Sherbourne both closed and locked the door, feeling as if he’d repelled a siege.

“They’re always like that,” Charlotte said, a little forlornly. “They were that way in town too. I don’t think they knew anybody else was at the church when they spoke their vows.”

“I’ve banished them for a week. Have you ordered a bath?”

“That is a splendid notion.”

“Let’s have a tray in the library, and by the time your bath is ready, we’ll have eaten.”

Sherbourne’s library was a mere gesture compared to the collection at Haverford Castle, which meant the room was cozy.
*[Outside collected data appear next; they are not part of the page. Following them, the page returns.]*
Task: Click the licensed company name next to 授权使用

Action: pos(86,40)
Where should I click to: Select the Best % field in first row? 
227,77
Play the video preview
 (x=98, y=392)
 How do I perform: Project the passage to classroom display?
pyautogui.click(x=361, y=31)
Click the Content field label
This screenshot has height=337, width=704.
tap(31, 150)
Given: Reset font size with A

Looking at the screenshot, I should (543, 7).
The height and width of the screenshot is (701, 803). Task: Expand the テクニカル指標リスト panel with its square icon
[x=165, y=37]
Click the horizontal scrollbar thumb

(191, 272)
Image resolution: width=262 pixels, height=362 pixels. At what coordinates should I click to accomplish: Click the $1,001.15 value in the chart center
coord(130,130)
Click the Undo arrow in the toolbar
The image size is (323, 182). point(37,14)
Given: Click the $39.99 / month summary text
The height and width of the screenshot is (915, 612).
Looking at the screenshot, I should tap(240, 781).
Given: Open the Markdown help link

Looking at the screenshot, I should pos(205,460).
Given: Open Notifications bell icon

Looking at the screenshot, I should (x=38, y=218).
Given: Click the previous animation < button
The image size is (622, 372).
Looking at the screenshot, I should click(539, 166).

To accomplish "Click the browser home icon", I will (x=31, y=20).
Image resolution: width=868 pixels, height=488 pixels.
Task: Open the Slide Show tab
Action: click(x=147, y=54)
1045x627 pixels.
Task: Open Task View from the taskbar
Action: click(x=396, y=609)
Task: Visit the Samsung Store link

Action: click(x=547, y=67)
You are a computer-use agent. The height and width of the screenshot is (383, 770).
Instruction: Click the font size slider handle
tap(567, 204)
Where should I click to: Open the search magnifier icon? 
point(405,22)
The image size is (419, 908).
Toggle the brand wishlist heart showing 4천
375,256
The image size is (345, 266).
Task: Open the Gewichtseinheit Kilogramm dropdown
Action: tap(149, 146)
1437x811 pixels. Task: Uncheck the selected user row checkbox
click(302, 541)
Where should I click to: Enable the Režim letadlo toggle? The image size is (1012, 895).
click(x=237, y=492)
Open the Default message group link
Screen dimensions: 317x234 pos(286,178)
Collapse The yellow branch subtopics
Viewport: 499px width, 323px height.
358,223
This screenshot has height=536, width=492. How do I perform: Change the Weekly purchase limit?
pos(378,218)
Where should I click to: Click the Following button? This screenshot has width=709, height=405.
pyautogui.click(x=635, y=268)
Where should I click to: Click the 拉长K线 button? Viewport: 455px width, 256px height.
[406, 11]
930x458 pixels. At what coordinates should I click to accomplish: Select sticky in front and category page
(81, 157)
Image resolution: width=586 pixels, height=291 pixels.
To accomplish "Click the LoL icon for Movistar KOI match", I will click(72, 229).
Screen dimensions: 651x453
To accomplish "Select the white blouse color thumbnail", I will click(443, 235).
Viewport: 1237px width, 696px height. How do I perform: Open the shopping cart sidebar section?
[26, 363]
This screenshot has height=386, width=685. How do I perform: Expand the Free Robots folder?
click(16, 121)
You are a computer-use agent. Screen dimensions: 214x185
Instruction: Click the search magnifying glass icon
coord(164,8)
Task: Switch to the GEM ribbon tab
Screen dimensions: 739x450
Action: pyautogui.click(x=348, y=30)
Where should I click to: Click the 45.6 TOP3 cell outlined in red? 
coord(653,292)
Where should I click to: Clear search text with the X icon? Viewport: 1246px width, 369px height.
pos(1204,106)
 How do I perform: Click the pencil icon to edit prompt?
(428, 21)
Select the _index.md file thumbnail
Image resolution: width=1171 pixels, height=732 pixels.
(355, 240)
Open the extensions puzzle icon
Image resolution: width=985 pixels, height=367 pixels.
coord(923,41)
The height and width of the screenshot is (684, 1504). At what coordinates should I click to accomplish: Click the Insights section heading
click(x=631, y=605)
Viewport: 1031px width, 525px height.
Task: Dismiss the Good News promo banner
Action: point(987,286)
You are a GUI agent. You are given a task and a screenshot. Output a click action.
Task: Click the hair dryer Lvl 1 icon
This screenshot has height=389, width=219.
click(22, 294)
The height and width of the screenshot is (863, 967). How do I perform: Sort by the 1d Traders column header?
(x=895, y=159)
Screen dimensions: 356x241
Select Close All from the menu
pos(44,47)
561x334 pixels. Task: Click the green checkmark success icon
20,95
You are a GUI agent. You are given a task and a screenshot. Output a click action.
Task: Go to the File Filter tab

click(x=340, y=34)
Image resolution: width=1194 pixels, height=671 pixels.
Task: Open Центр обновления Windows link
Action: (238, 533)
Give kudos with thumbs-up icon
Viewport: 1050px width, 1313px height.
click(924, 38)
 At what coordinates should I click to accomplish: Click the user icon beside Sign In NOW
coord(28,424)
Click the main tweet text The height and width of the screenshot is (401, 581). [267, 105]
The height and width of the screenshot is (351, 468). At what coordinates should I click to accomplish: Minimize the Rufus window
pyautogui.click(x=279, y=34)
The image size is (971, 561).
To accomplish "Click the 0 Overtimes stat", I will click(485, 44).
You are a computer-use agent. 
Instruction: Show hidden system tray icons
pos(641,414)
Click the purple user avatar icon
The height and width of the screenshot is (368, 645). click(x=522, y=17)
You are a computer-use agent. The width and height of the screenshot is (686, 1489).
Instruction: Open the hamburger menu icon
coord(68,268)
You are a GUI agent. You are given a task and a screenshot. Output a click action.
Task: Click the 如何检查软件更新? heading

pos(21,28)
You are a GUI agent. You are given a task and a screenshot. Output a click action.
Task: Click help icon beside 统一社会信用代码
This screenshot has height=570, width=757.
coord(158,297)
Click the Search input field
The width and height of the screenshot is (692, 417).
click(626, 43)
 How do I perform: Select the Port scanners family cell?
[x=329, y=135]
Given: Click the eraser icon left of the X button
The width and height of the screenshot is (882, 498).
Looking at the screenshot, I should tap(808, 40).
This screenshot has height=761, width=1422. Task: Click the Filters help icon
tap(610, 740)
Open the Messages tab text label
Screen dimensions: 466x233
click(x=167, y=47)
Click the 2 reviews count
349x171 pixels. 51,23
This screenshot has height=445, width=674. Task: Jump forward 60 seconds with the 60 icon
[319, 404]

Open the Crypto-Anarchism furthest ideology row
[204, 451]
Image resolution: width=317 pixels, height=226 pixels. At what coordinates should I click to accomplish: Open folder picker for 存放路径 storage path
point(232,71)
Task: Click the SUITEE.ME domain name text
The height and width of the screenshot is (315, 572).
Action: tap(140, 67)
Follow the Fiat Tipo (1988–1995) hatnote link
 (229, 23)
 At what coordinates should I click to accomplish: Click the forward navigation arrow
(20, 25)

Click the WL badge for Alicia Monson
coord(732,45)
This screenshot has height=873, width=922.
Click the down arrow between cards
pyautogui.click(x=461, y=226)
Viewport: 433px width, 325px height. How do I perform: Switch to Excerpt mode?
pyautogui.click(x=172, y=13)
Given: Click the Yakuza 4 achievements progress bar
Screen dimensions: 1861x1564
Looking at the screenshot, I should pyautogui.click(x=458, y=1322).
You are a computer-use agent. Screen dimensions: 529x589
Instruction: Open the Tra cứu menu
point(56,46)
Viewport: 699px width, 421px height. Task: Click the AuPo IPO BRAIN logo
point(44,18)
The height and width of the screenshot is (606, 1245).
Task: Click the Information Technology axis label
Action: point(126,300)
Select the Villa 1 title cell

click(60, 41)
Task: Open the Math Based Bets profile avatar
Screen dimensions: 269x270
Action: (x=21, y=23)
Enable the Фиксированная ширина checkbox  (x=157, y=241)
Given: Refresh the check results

They ate in companionable informality, though Sherbourne marveled to think he could discuss ordering a bath with a female, and she regarded the idea as splendid rather than scandalous.

Charlotte excused herself to enjoy her bath, and Sherbourne used the time to go through the correspondence stacked in date order on his desk. He gave Charlotte an hour—fifty-two minutes—to soak, then made his way to the ground floor suite now serving as the master bedroom.

He found the new Mrs. Sherbourne swaddled in his favorite dressing gown, fast asleep in a chair by the fire.

“Thus begins the wedding night,” he murmured.

Mrs. Sherbourne slumbered on.

After he’d warmed the sheets and pillows, Sherbourne scooped her up and deposited her on the bed, dressing gown and all. He tucked the covers around her, blew out the candles, banked the fire, and went back to the correspondence waiting for him in the library.

*



Charlotte slept like a debutante after her court presentation, felled by profound fatigue and relentless worry. Her first thought, before she’d entirely awakened, was that she was near the ground, the safest place to be.

She opened her eyes and was greeted by unfamiliar surroundings, and yet the sense of being anchored rather than one or two floors higher than she preferred would not leave her.

“Mr. Sherbourne said to let you have your rest, ma’am. I’ve kept the tea hot, and there’s chocolate too, if you prefer.”

The voice belonged to a giantess of a maid, and she’d spoken in Welsh.